§ Exercise requirements
**1.** Reproduce word for word the part of the passage on women and beauty that opens with the words containing "Linda at BarMitzvahzilla" and closes with "have looked at.".
**2.** Summarize the passage on women and beauty in two sentences.
*** Opening Passage for review ***
Like most women, I fall into that middle ground of “reasonably attractive,” able to work with the hand I was dealt. As I’ve matured, I see that women are products with a particular shelf life. In our professional lives. In our personal lives.
Or so it seems in American culture.
Does that justify using everything we’ve got to survive, when we can, for as long as we can? Is all fair in love, war, and everything else – including using beauty and sexuality to our advantage?
Van says
Salma Hayek and Penelope Cruz — an excellent combination. Others think so, too: they teamed up to make the comedy “Bandidas.” While it’s not a Latina version of Brokeback Mountain, it’s worth watching just for smoldering star power. And they deploy their assets as best as they can in a PG-13 movie. I wrote something about it on Kesher Talk at the time Brokeback Mountain lost at the Oscars, with the headline “H’wood Homophobes Nix Dix Pix; Chix-Lix Flix Clix?” http://www.keshertalk.com/archives/2006/03/hwood_homophobe.php
Lindsey says
Fascinating question, and one for which I don’t have a good answer. I do know I think there’s an immense double standard here, as in so many places between the genders. My instinct is to say that the way that many women lambast the woman who “uses” her looks is just about jealousy, though I do know the feeling of disappointment when an intelligent woman backburners her brains because that is not what is prized.
A good question to mull, and I’m sorry I don’t have a more coherent response.
Linda at BarMitzvahzilla says
I never had the experience that your friend had, BLW, of being a trophy to men but I have had odd experiences with beauty.
I was a pretty kid but then, during adolescence, I developed a congenital abnormality in my jaw as an adolescent, which mainly meant that from the nose down I looked like Dudley Do-Right.
Suddenly at 29 I had my jaw surgery, my jaw was wired shut during my recovery, I lost 50 pounds, and I got divorced. It was like the story Pygmalion: I woke up recreated. Suddenly I was pretty, and thin. I would leave my apartment and men would follow me places. It was especially weird because inside I was the same person as before; the same person that, perhaps, those people would never have looked at.
*** Closing Passage for review ***
*** Opening Supplied entries ***
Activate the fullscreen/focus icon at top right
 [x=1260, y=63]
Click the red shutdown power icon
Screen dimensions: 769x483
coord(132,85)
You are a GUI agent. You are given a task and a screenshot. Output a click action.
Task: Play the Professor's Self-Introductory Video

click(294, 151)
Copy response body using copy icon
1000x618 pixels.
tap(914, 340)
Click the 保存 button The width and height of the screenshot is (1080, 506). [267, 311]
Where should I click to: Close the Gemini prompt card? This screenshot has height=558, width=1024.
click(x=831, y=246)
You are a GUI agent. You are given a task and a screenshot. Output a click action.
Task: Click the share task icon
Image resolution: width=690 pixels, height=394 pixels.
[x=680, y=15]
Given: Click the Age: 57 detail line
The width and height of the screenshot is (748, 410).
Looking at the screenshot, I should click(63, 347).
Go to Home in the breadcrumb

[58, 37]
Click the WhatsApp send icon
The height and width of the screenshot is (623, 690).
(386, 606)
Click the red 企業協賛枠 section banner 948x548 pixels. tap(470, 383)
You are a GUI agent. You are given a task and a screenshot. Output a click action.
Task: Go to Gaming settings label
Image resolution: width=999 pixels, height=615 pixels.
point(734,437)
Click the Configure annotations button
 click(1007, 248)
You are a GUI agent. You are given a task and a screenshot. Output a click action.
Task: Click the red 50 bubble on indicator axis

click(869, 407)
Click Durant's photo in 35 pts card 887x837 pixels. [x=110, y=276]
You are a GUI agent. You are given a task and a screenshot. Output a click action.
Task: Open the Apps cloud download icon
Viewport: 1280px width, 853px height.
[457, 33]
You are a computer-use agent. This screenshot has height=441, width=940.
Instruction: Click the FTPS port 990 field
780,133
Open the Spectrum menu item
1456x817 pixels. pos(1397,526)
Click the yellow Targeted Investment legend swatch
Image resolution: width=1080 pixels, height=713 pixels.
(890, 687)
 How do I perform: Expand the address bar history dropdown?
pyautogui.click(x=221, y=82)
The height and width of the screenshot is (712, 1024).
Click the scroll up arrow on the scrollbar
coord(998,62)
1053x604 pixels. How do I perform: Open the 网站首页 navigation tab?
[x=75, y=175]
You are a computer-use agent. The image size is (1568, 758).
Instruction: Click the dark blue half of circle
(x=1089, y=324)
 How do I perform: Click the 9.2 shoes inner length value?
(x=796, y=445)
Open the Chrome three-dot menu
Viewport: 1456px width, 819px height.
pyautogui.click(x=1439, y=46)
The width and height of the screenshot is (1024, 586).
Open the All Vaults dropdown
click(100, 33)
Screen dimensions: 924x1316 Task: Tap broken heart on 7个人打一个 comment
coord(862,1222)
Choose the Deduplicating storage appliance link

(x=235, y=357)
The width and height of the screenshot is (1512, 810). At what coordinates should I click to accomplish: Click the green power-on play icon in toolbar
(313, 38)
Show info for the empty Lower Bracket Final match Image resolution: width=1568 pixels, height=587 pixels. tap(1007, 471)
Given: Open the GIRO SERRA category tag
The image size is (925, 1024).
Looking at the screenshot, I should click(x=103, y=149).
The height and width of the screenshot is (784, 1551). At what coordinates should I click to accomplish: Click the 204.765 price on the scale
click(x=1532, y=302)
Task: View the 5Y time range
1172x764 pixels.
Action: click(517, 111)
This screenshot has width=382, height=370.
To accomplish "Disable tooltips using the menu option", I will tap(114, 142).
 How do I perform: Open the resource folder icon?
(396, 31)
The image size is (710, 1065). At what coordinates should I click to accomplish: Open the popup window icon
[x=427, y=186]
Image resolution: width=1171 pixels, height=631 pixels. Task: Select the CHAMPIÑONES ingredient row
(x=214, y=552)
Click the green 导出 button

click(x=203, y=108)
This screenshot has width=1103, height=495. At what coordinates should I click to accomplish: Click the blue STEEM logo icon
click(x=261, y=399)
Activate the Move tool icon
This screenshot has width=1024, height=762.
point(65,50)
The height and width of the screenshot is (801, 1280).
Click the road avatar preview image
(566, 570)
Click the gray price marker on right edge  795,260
*** Closing Supplied entries ***
§ Answer section
**1.**
Linda at BarMitzvahzilla says
I never had the experience that your friend had, BLW, of being a trophy to men but I have had odd experiences with beauty.
I was a pretty kid but then, during adolescence, I developed a congenital abnormality in my jaw as an adolescent, which mainly meant that from the nose down I looked like Dudley Do-Right.
Suddenly at 29 I had my jaw surgery, my jaw was wired shut during my recovery, I lost 50 pounds, and I got divorced. It was like the story Pygmalion: I woke up recreated. Suddenly I was pretty, and thin. I would leave my apartment and men would follow me places. It was especially weird because inside I was the same person as before; the same person that, perhaps, those people would never have looked at.

**2.** The writer sees women in American culture as products with a particular shelf life and asks whether using beauty and sexuality to one's advantage is fair. Commenters reply with a recommendation of the comedy "Bandidas," a remark on the double standard between the genders, and Linda's account of men following her once jaw surgery and a 50-pound weight loss left her suddenly pretty and thin.